The cracks in News Corp's evidence widened, and with them the fault lines in  Murdoch's own fiefdom. One by one, he has resigned his directorships. In September he quietly stepped down from the boards of News Group Newspapers, Times Newspapers Limited, and News International Holdings - all closely associated with the day-to-day operations of its UK newspapers. At the time, insiders linked the move to Tom Mockridge's arrival as chief executive of News International, shooting down suggestions that it paved the way for Murdoch's resignation as chairman. By the end of February, however, he had stepped down from that post as well. It had nothing to do with the hacking row or shareholder pressure, insiders said, and was instead designed to free Murdoch to focus on News Corp's television business.

Not everyone was convinced. Laura Martin, an analyst at Needham, hailed it as News Corp's version of firing James, while Crispin Odey, one of BSkyB's biggest shareholders and Rupert Murdoch's former son-in-law, warned that he would be out of the pay-TV operator next.

It was a similar story with Murdoch's resignations from GlaxoSmithKline and Sotheby's, in January and March. Officially neither resignation had to do with the potential destruction of shareholder value, as the hacking scandal cast its long shadow.
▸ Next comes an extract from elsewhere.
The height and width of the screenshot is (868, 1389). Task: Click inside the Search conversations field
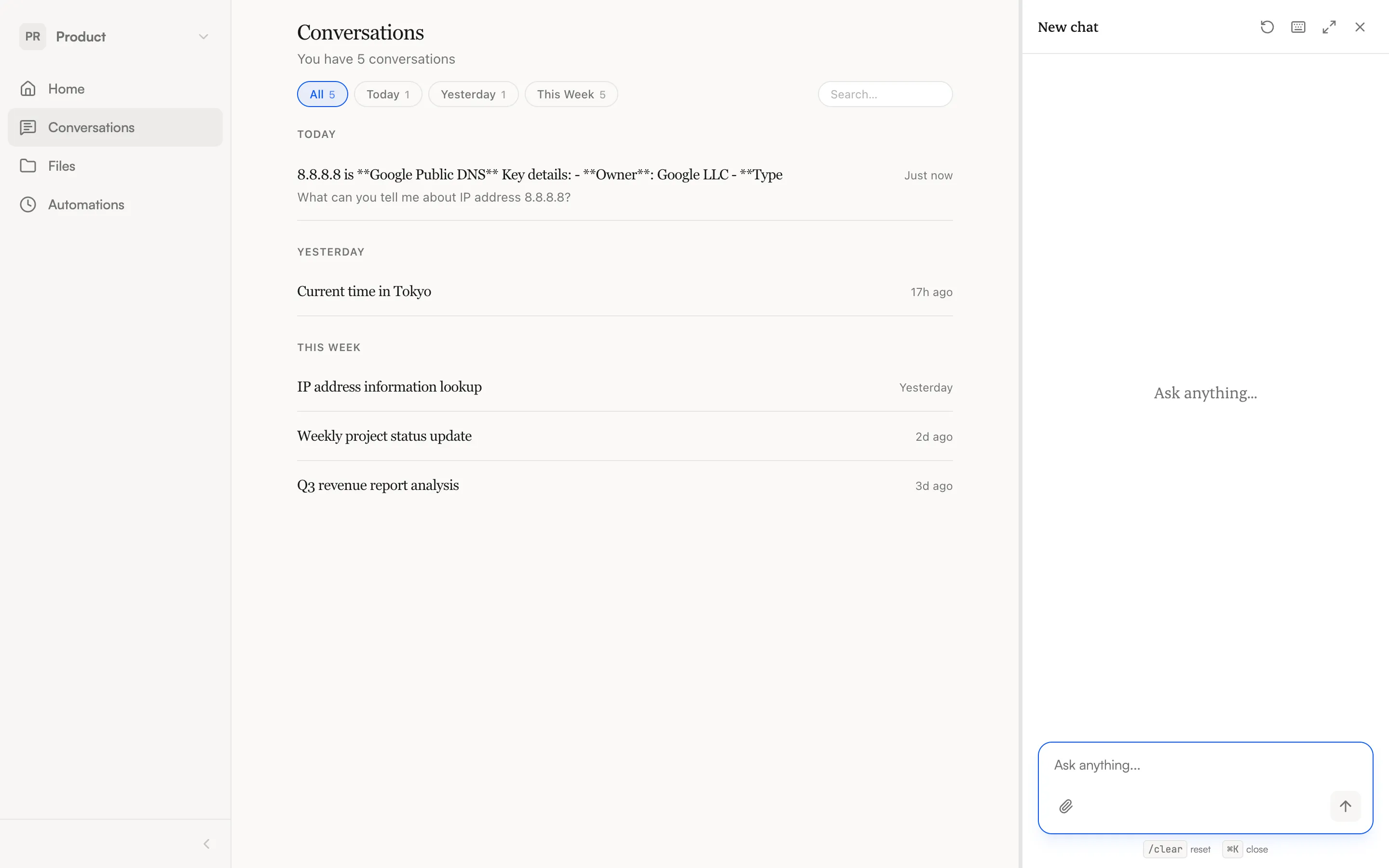(885, 94)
Both companies said they would continue to draw on his expertise - but behind closed doors, executives were mopping their brows.

Murdoch is an uncomfortable name to be associated with, and it could become even more so after Easter, when the Culture, Media and Sport Committee publishes its report on if it was misled about the hacking row. As revealed by The Sunday Telegraph, Murdoch is on the brink of a fine line decision over whether to relinquish the chairmanship before then. An exit at Easter would not be surprising. A spokesperson for Pirc, the shareholder lobby group, said, "It's past the point of no return. It feels like BSkyB has realised that the pressure for change is just too great."
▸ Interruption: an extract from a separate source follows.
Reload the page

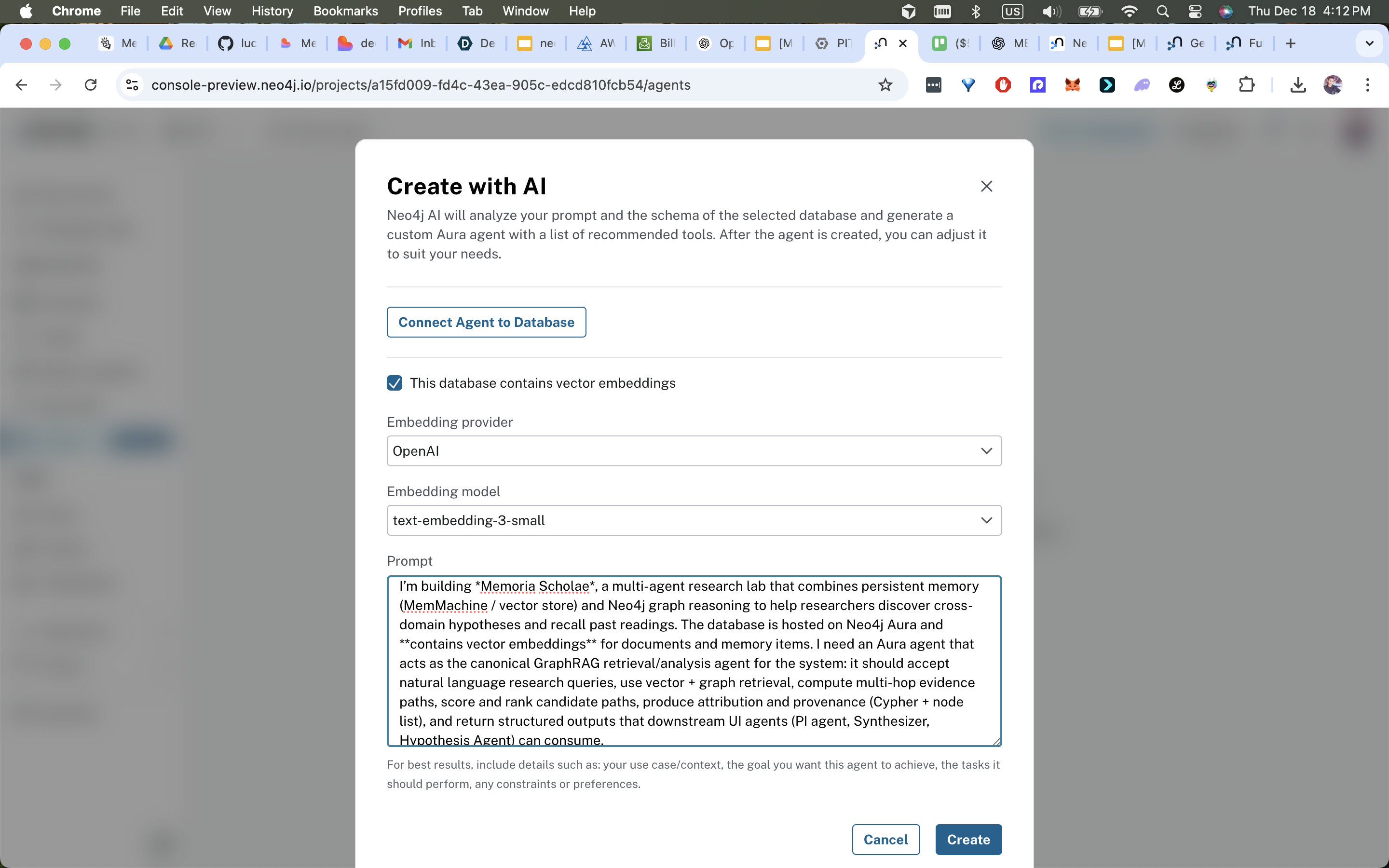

Meanwhile, Dame Gail Rebuck and Lord Wilson of Dinton are preparing to stand down from the BSkyB board on which they have each served more than nine years. Jacques Nasser will also relinquish his status as an independent director, clearing the way for a trio of new faces.
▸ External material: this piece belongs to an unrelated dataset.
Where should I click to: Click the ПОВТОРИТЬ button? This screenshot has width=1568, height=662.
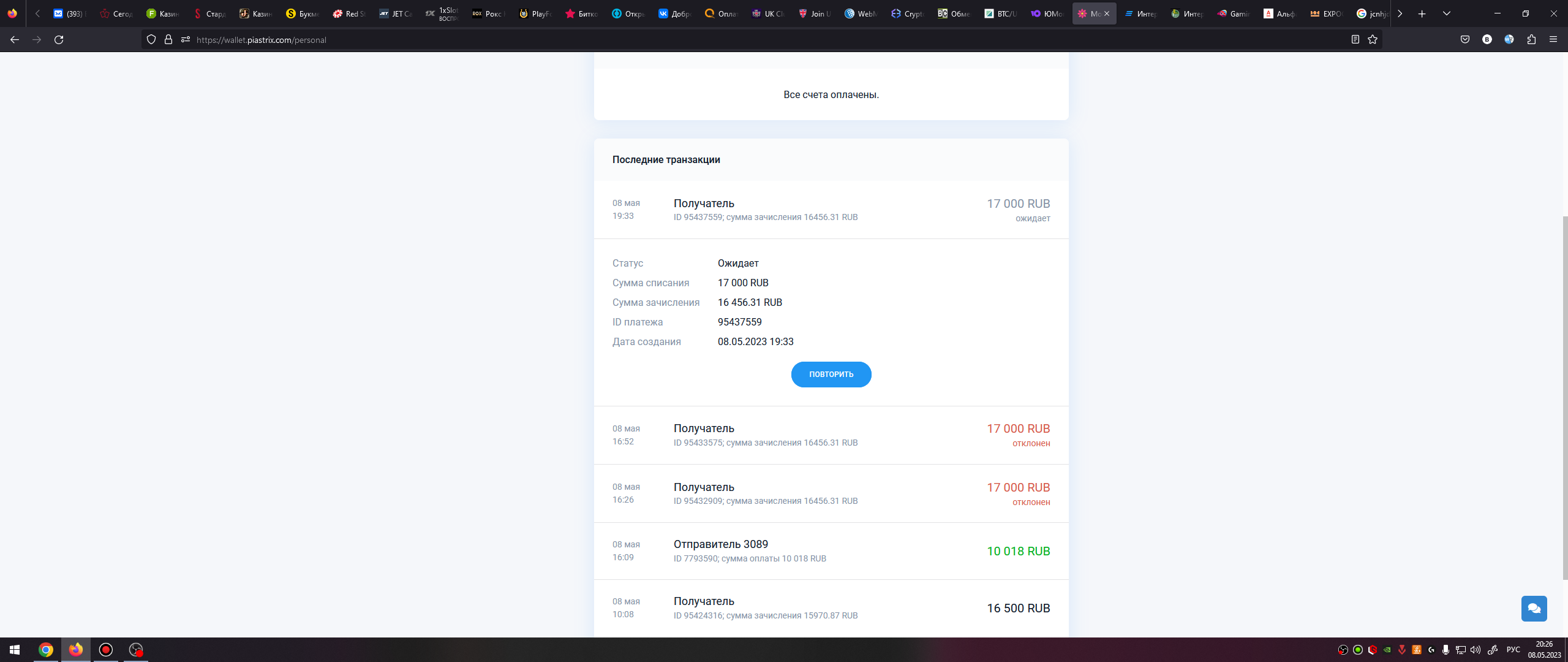tap(831, 375)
"They will have to be pretty independent types. If BSkyB nominated another acolyte, it will not go down at all well," says Odey. He is eyeing the board shake-up as an opportunity for independent shareholders to exert more influence. But that is not the only change it is likely to usher in.

At BSkyB's last annual meeting, 44pc of independent shareholders opposed or abstained from voting on Murdoch's re-election to the board. The naysayers included heavyweight institutional investors such as JP Morgan, UBS and Aberdeen Asset Management - the fund management firm run by Martin Gilbert, one of BSkyB's most recently appointed independent directors.

With the cracks threatening to open up and swallow Murdoch, a new line-up of non-executives means the board can withdraw its unanimous backing without risking an embarrassing volte face. Observers suggest it has finally dawned on the Murdochs that the writing is on the wall for James. This is their way of managing a dignity-preserving exit from BSkyB.